Solicitor Peter Todd from Scott-Moncrieff and Associates, acting on behalf of the claimants, said the vaccine was a “defective product in that it was not as safe as consumers generally were reasonably entitled to expect”.

The Oxford-AstraZeneca vaccine was approved in December 2020, which made it the first jab to be given the green light in the UK. The government ordered 100 million doses and the vaccines were rolled out across the country.

While it does not comment on ongoing legal proceedings or individual cases, a spokesperson for the Department for Health and Social Care said: “More than 144 million Covid vaccines have been given in England, which has helped the country to live with Covid and saved thousands of lives.

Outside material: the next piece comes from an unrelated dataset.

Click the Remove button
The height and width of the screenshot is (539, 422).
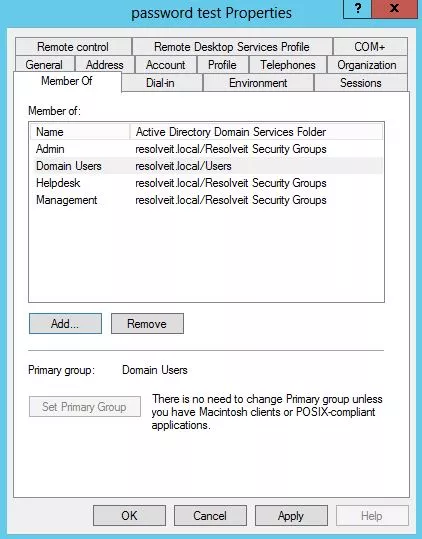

“All vaccines being used in the UK have undergone robust clinical trials and have met the Medicines and Healthcare products Regulatory Agency’s (MHRA) strict standards of safety, effectiveness and quality.”

It added that while jabs remain a “key part” of the government’s Covid strategy, “The Vaccine Damage Payments Scheme (VDPS) provides financial support to help ease the burden on individuals who have, in extremely rare circumstances, been severely disabled or died due to receiving a government-recommended vaccine.”

In a statement, AstraZeneca told the BBC: "We are unable to comment on ongoing legal matters. Patient safety is our highest priority and regulatory authorities have clear and stringent standards to ensure the safe use of all medicines, including vaccines. Our sympathy goes out to anyone who has reported health problems."

It added evidence showed the vaccine had "an acceptable safety profile" and that the benefits "outweigh the risks of extremely rare potential side effects".

The Independent has contacted AstraZeneca for further comment.